Exercise details:
Return the run of lines below that opens with the line containing "The height and width of the screenshot is (980, 1225)." and closes with the line containing "Task: Select the XS size column header", keeping each one exact.

◇ ◇ ◇ ◇

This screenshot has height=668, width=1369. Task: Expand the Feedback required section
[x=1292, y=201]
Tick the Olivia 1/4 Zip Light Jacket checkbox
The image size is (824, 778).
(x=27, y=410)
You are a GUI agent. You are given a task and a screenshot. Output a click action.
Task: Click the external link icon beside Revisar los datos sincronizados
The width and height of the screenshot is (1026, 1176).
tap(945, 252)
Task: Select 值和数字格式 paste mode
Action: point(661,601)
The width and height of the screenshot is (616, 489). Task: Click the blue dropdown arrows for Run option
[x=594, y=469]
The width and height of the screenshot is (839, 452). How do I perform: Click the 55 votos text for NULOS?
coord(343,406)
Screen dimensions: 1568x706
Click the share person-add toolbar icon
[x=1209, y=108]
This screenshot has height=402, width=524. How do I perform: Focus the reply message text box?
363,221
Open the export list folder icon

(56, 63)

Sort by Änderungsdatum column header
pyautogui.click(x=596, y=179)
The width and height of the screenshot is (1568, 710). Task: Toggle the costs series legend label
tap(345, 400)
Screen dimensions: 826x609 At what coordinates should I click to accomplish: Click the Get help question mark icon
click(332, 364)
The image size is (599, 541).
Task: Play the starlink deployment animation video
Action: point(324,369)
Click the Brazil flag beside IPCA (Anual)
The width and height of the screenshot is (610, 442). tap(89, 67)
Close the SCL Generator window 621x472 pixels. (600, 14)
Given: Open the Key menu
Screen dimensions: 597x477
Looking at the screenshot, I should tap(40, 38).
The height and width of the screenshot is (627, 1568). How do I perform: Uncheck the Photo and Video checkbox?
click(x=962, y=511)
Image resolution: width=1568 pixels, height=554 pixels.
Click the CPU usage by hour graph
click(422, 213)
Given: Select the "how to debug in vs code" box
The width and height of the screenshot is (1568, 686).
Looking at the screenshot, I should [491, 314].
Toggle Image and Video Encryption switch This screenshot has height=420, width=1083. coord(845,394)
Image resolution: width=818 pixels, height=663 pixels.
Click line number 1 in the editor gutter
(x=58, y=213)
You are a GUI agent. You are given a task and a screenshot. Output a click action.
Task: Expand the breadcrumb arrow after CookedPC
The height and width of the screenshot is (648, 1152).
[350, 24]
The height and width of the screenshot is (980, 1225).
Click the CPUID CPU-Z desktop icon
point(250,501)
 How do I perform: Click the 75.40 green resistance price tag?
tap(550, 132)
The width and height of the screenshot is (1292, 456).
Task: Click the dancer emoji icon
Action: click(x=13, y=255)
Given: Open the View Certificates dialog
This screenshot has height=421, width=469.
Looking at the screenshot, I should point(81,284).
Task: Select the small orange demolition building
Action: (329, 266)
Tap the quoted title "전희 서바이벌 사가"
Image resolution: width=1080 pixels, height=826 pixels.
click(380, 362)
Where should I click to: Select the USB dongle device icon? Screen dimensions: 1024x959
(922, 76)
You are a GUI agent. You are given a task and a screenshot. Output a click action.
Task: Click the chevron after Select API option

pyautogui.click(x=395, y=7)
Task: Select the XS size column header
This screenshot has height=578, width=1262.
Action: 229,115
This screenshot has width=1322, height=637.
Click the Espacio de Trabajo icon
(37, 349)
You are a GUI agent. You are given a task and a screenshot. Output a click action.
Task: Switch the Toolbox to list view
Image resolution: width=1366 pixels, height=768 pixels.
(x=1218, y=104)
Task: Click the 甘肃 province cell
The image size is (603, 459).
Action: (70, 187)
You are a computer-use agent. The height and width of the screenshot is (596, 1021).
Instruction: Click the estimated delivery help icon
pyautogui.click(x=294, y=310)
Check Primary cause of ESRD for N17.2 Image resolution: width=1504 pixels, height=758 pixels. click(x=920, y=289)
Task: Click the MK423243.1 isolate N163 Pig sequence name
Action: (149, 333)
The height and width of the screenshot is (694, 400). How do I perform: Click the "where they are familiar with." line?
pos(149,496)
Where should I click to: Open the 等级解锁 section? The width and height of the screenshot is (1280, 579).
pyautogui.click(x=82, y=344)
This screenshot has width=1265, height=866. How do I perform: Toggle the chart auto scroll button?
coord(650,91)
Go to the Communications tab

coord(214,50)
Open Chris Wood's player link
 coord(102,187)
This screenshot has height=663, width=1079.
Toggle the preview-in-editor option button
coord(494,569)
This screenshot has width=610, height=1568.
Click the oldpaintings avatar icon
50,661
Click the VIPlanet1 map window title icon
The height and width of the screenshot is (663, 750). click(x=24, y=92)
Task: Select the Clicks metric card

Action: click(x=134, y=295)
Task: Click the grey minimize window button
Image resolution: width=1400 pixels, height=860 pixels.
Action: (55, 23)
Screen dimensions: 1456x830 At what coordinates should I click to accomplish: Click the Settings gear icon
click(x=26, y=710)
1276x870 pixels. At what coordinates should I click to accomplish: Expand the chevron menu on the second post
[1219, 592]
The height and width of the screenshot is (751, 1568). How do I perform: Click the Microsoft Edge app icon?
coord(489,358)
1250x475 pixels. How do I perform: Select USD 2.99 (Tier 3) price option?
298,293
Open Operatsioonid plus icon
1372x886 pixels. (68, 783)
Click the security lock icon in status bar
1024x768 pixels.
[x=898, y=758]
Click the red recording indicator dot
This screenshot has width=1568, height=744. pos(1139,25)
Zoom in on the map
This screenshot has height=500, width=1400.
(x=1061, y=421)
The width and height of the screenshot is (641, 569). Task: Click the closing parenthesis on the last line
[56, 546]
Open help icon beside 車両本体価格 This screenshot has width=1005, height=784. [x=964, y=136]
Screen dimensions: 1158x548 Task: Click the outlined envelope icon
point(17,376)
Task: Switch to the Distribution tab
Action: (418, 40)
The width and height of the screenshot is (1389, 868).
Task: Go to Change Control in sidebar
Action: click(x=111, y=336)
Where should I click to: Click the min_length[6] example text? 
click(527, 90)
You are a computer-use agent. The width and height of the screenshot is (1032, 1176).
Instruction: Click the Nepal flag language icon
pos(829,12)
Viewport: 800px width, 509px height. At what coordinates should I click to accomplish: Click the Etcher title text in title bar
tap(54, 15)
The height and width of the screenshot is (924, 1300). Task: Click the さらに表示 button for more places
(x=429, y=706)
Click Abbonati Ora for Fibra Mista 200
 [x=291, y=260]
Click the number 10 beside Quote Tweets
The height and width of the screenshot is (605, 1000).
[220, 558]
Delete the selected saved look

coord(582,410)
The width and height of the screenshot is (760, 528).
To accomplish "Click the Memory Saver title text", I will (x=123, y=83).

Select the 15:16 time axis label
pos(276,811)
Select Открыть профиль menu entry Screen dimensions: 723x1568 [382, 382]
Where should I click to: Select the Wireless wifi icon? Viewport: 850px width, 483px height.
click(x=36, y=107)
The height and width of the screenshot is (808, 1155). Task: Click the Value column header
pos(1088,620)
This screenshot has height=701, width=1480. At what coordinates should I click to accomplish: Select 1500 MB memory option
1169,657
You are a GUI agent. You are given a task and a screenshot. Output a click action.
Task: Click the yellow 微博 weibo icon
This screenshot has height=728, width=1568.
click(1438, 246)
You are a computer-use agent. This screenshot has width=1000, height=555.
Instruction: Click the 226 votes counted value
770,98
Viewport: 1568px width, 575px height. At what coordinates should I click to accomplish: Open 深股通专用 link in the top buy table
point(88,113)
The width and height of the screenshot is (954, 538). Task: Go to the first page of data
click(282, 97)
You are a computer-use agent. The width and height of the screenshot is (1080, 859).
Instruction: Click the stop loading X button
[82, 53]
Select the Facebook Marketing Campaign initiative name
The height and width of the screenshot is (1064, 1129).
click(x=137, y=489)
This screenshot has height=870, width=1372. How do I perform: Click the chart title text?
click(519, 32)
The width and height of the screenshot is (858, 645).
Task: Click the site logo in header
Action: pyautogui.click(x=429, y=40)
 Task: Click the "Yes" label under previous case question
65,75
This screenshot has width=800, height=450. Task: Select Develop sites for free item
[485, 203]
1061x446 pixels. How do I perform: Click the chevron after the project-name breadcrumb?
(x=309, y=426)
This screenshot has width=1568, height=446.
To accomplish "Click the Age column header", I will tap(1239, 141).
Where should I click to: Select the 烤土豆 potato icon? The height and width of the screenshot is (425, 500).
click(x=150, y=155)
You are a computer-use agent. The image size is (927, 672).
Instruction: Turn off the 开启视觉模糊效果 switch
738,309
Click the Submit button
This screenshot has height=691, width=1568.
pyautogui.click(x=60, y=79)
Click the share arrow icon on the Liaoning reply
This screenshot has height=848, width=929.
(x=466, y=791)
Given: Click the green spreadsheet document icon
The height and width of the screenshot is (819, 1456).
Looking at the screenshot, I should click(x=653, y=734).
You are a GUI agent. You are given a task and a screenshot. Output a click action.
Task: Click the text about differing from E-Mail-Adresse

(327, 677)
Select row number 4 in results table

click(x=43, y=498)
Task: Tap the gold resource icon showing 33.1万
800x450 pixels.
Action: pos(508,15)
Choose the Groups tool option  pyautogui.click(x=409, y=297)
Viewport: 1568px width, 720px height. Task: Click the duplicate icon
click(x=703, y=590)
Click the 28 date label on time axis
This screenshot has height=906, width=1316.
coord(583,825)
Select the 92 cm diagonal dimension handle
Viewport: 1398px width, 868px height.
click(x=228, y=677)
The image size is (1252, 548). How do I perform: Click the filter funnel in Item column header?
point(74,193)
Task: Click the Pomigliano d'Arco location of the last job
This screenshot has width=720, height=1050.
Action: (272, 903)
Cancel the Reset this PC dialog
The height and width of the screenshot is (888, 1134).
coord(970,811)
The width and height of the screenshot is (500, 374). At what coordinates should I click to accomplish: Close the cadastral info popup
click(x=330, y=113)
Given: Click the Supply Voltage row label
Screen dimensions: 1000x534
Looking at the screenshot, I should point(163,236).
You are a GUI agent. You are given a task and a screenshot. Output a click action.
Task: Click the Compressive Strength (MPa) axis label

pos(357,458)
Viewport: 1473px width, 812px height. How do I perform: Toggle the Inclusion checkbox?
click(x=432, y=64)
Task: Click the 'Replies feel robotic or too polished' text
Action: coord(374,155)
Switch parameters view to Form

◇ ◇ ◇ ◇

Answer section:
The height and width of the screenshot is (980, 1225).
Click the CPUID CPU-Z desktop icon
point(250,501)
 How do I perform: Click the 75.40 green resistance price tag?
tap(550, 132)
The width and height of the screenshot is (1292, 456).
Task: Click the dancer emoji icon
Action: click(x=13, y=255)
Given: Open the View Certificates dialog
This screenshot has height=421, width=469.
Looking at the screenshot, I should point(81,284).
Task: Select the small orange demolition building
Action: (329, 266)
Tap the quoted title "전희 서바이벌 사가"
Image resolution: width=1080 pixels, height=826 pixels.
click(380, 362)
Where should I click to: Select the USB dongle device icon? Screen dimensions: 1024x959
(922, 76)
You are a GUI agent. You are given a task and a screenshot. Output a click action.
Task: Click the chevron after Select API option

pyautogui.click(x=395, y=7)
Task: Select the XS size column header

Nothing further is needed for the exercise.